También sería preciso indicar que la utopía –o la democracia perfecta, el asalto a los cielos, la nación libre de estados opresores– sólo podría alcanzarse en un desarrollo histórico –aunque, en sí misma, sea ahistórica–, pero este desarrollo se piensa en categorías muy distintas a las utópicas. Esto, claro está, sería correcto si se refiriese a la utopía literaria, pero la crítica que de ahí se deduce es, en sí, poco potente, ya que es evidente que sería un error pretender realizar la utopía con toda la perfección inherente a ella misma. Así pues, a nuestro entender, y contra lo que proclama todo este farragoso excurso sobre la utopía, lo más importante y potente es señalar y criticar los modos utópicos actuales, presentes en las ideologías entre las que nos desenvolvemos, pues, aunque es patente la incapacidad de la utopía para producir realidad, es decir, para realizarse, esto no resta fuerza alguna a su crítica e influencia. La utopía, como reino de la posibilidad, actuando de alguna manera como un ideal regulativo, abre nuevos mundos, nuevas perspectivas que influyen en lo ya establecido, si no drásticamente, sí perceptiblemente.
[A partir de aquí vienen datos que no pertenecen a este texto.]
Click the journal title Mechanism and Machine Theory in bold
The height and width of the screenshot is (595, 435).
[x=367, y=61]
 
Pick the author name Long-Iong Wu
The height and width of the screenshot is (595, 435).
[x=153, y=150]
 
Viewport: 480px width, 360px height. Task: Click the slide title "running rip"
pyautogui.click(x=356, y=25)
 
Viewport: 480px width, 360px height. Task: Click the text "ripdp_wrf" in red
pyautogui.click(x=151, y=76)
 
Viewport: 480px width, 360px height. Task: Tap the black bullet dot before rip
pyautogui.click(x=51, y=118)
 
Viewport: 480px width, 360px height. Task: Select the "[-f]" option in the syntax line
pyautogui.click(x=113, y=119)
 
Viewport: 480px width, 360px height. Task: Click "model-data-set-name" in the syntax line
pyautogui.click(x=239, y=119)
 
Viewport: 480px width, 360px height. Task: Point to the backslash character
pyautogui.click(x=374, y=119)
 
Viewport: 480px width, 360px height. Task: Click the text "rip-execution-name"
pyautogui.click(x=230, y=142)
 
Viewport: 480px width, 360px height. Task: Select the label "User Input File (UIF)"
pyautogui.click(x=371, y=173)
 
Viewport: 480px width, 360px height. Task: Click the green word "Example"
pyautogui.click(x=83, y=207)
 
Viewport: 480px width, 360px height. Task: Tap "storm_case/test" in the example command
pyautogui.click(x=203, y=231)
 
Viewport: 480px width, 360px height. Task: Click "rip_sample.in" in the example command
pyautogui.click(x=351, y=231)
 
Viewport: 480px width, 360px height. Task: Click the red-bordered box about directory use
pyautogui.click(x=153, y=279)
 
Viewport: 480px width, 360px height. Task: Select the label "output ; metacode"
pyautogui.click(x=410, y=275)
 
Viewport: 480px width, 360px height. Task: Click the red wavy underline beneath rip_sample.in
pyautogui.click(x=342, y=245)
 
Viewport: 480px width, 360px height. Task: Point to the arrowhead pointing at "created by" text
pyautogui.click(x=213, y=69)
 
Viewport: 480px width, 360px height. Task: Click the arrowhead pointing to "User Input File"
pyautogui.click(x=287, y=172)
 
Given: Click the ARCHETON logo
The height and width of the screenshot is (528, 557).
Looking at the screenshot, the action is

La eficacia del pensamiento utópico es la eficacia de su pensamiento crítico. Genera una imaginería, unas ideas, cuyo objetivo no es otro que la construcción de una sociedad diferente; problematiza la legitimidad de la forma de gobierno existente; desestabiliza los modelos existentes con ideas imposibles pero atractivas; ahí reside su potencia crítica y su peligro. En definitiva, si, por un lado, es digna de ser valorada la capacidad que la utopía alberga para meter el dedo en la llaga, también es digna de ser temida y rechazada la fatal seducción que ejerce.

[1] Un utópico del Renacimiento sólo tenía que asomarse a los textos de la Política de Aristóteles, a La República de Platón o a los Oficios de Cicerón para nutrirse perfectamente con los textos fundamentales heredados de la antigüedad. Y es que lo mejor de una verdadera utopía tuvo ya sus representantes en sabios y escritores como Homero, Hesíodo u Ovidio.